Взгляд матери сначала стал удивленным, потом растерянным, и Даша решила использовать убойный аргумент.
– Как я сессию-то сдала!.. И что, не заслужила каникулы?
– Заслужила, конечно, но… – Галина Васильевна хотела объяснить, что дух, зародившейся еще в советских коммуналках, требует встречать, и радость, и горе всем вместе, единым дружным фронтом, но подумала – вряд ли новое поколение убедит подобный довод, – а Рите я что скажу? – спросила она.
– Да что хочешь!.. – Даша брезгливо дернула плечами, – скажи, что я безумно переживаю и по такому случаю попала в больницу.
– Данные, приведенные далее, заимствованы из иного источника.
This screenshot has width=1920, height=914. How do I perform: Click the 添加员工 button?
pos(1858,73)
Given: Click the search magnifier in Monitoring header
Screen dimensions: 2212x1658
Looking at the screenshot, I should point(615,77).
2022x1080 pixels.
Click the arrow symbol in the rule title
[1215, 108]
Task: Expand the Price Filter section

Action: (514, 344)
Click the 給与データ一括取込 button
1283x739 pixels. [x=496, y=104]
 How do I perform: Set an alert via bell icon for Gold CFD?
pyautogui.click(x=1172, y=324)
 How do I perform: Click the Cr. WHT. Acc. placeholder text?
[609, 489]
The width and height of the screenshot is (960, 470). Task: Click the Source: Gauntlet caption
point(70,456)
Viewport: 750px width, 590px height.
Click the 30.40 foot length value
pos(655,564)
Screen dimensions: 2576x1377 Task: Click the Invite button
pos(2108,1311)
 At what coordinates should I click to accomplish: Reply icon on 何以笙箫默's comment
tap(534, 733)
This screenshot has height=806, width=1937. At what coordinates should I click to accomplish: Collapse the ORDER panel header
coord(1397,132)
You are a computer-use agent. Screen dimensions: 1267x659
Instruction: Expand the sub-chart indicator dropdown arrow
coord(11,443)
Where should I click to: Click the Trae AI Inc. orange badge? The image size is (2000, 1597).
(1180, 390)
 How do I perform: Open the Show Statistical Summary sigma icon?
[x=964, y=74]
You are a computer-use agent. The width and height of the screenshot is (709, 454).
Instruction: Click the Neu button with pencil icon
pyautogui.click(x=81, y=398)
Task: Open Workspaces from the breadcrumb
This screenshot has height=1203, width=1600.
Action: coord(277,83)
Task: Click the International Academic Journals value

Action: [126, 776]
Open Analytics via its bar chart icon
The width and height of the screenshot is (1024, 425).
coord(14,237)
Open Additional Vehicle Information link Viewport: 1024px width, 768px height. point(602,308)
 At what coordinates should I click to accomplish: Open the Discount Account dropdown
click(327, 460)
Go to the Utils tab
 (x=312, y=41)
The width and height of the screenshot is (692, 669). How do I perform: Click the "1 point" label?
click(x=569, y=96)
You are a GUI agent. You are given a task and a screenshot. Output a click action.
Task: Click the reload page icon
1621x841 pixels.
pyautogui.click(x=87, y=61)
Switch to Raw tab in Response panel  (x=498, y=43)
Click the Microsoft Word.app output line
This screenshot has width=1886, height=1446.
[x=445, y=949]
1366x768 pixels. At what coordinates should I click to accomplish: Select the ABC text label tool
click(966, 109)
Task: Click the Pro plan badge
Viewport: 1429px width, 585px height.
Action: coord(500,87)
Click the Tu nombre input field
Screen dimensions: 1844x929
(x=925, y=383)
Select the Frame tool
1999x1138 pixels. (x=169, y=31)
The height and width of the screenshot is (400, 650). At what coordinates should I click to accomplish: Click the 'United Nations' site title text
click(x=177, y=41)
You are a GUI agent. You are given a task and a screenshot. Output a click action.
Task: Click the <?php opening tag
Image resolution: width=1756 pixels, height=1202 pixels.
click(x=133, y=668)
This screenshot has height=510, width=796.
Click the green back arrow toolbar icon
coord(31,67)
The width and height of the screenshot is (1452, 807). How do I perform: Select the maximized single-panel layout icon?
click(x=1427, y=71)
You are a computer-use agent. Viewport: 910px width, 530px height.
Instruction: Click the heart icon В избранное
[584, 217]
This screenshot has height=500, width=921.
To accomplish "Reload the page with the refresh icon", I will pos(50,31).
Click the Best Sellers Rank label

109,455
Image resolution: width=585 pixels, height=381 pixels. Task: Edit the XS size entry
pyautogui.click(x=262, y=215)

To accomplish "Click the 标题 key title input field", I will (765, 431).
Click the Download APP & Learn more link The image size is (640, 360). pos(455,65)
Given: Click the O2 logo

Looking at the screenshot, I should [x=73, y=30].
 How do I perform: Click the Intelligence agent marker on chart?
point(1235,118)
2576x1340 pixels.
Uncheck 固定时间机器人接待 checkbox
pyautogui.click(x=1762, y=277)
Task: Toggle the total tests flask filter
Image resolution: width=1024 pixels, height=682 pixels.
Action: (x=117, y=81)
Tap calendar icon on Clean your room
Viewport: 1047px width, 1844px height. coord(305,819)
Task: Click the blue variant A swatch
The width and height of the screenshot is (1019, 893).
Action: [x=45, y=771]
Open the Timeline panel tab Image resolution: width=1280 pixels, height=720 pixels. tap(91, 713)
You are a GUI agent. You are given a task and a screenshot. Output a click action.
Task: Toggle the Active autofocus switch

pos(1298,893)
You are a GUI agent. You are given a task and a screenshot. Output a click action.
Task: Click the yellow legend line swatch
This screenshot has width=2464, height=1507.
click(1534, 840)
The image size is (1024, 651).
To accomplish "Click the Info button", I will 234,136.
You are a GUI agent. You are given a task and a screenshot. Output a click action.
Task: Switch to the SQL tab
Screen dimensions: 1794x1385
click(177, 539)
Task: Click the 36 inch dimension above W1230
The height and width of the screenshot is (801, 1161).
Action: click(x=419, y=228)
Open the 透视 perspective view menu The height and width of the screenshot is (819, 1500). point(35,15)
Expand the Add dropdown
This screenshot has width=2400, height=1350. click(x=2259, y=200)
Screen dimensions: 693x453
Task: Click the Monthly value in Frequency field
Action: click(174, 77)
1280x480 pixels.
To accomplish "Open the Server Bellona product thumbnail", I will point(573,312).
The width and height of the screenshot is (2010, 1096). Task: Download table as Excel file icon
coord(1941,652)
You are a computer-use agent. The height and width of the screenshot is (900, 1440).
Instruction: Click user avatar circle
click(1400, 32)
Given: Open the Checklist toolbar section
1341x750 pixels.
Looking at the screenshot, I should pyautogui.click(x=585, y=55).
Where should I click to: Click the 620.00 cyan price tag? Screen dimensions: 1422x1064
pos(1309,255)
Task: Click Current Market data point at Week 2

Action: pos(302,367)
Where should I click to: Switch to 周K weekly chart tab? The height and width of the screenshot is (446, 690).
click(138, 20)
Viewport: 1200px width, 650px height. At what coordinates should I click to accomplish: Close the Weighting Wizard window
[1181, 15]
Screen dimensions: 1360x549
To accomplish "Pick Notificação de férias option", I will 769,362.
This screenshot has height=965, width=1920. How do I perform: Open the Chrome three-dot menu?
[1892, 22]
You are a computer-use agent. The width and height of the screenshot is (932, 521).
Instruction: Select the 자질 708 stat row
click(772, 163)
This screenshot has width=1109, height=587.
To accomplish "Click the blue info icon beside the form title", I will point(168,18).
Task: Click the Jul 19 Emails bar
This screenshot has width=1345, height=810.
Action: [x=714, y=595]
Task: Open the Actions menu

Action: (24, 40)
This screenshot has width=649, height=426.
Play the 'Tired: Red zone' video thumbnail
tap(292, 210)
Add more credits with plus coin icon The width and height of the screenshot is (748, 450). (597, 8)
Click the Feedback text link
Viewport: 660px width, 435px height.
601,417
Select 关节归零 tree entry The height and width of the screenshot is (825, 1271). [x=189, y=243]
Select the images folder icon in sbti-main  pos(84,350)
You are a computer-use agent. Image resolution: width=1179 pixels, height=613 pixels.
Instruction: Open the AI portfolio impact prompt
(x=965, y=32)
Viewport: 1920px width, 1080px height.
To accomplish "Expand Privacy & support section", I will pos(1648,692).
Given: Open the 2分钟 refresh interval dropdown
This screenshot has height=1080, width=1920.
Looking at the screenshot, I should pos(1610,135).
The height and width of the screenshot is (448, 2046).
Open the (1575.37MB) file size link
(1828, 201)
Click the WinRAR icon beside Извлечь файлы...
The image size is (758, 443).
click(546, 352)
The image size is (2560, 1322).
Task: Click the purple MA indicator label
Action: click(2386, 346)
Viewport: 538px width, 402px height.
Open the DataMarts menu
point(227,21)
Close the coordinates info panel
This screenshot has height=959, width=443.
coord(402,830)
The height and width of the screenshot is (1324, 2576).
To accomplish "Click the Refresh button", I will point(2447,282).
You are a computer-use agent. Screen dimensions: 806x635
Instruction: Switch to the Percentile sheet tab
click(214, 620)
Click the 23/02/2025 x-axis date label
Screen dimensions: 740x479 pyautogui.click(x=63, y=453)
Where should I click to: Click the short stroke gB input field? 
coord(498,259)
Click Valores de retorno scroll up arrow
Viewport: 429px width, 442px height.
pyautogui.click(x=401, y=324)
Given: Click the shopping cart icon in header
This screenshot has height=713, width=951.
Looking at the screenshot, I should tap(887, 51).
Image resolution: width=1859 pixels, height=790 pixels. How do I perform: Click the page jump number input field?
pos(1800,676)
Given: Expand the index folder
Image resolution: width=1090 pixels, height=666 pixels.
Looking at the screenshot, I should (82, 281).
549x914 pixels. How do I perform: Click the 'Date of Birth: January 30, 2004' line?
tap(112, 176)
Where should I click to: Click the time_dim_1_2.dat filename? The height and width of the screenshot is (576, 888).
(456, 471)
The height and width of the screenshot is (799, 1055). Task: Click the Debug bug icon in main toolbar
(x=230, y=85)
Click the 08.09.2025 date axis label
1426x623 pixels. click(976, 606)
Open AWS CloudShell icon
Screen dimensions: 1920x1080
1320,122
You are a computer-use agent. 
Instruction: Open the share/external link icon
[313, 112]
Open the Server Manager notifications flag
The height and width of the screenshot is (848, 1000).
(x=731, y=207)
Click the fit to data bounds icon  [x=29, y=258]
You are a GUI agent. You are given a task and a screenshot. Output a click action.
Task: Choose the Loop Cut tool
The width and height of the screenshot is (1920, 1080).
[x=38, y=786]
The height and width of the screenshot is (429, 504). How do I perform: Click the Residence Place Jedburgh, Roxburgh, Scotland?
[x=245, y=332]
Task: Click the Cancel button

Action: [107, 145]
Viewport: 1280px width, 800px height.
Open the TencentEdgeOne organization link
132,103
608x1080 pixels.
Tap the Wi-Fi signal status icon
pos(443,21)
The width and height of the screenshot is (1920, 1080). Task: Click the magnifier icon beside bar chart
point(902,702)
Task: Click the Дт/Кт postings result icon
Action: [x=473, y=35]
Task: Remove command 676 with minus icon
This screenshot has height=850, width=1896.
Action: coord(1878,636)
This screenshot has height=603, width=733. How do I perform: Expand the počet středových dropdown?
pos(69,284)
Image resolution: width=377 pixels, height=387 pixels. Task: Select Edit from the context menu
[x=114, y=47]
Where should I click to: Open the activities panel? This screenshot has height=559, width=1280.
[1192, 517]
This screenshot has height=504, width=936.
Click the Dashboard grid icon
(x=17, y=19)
Может такое быть?.. Ну, теоретически.
– А Рому твоего привезут? – вспомнила Галина Васильевна, – с ним ты тоже не хочешь проститься?
– Да что я вам, блин, похоронная команда?!.. – Даша уже забыла и думать о Ромке, как об интересующем ее объекте. Видя, что мать смотрит, не то, чтоб с ужасом, но будто на совершенно незнакомое существо, Даша обняла ее, – мам, так будет лучше.
Натиск дочери получился таким неожиданно мощным, что Галина Васильевна потеряла ориентиры, указывавшие направление «правильно – не правильно».